What is domain age and why does it matter for SEO?

Domain age is the time elapsed since a domain was first registered. It's often cited as a trust signal — older domains with consistent history tend to have more established backlinks, content, and crawl history. However, Google has confirmed domain age alone is not a direct ranking factor. What matters more is how long the domain has had quality content and backlinks. Domain age is most useful when evaluating expired domains for purchase or assessing a competitor's history.

Where does the registration date come from?

We query the official domain registries directly — the same authoritative databases that WHOIS pulls from, just via a more structured, modern interface. For example, .com domains go through Verisign's registry, .uk domains go through Nominet. This covers virtually every TLD worldwide. Some privacy-protected domains and a handful of country-code extensions don't publish registration details publicly, so those may return no data.

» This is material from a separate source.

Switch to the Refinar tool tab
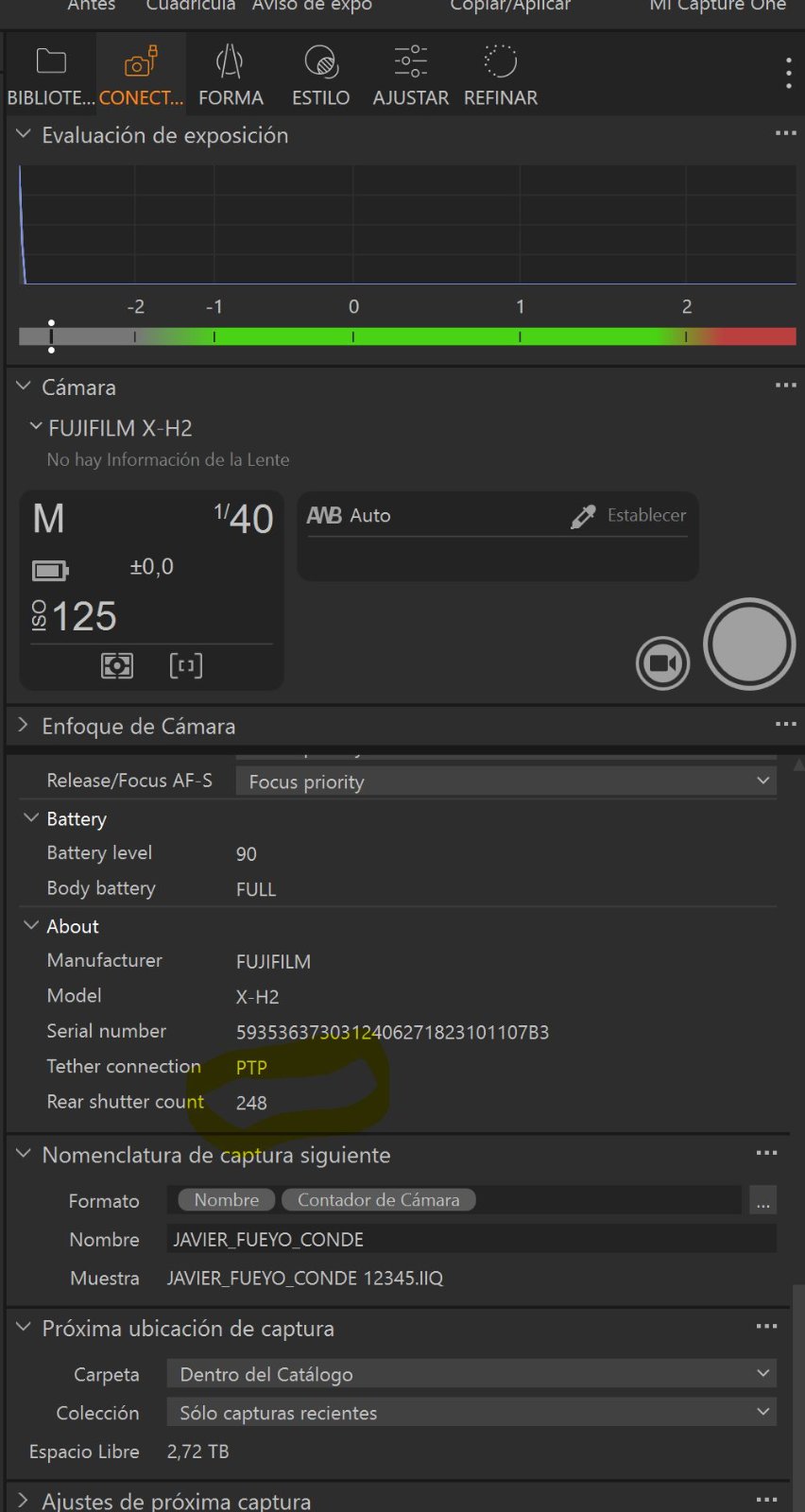The height and width of the screenshot is (1512, 805). 501,76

What is the 'first spotted online' date?

This is the earliest date the Wayback Machine (Internet Archive) or Common Crawl saved a snapshot of the domain. It's not the same as when the domain first went live — web crawlers don't visit every site immediately after launch, especially smaller ones. The first snapshot can lag months or even years behind the actual launch date. Think of it as 'was definitely live by this date' rather than 'launched on this date.' If Wayback has no record, we also check Common Crawl, an independent web archive, as a fallback.

What do the domain status flags mean?

Status flags are set by registrars and registries to control what can be done with a domain. The most common ones: clientTransferProhibited means it's locked so it can't be moved to another registrar (standard practice for active domains); clientDeleteProhibited means accidental deletion is blocked; redemptionPeriod means the domain has expired and is in a grace period before permanent deletion — this is a warning sign if you're considering buying it.

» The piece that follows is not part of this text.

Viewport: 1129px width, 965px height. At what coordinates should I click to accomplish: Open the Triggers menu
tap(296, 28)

Why is the registration date different from what WHOIS shows?

Both tools pull from the same official registry data, so they should match. Differences usually mean one of three things: the domain was deleted and re-registered at some point (the date reflects the most recent registration, not the original); the registrar migrated their systems and timestamps got shifted; or the domain uses a country-code extension that stores dates in a non-standard format. If dates differ significantly, check the registry's own WHOIS portal directly as the authoritative source.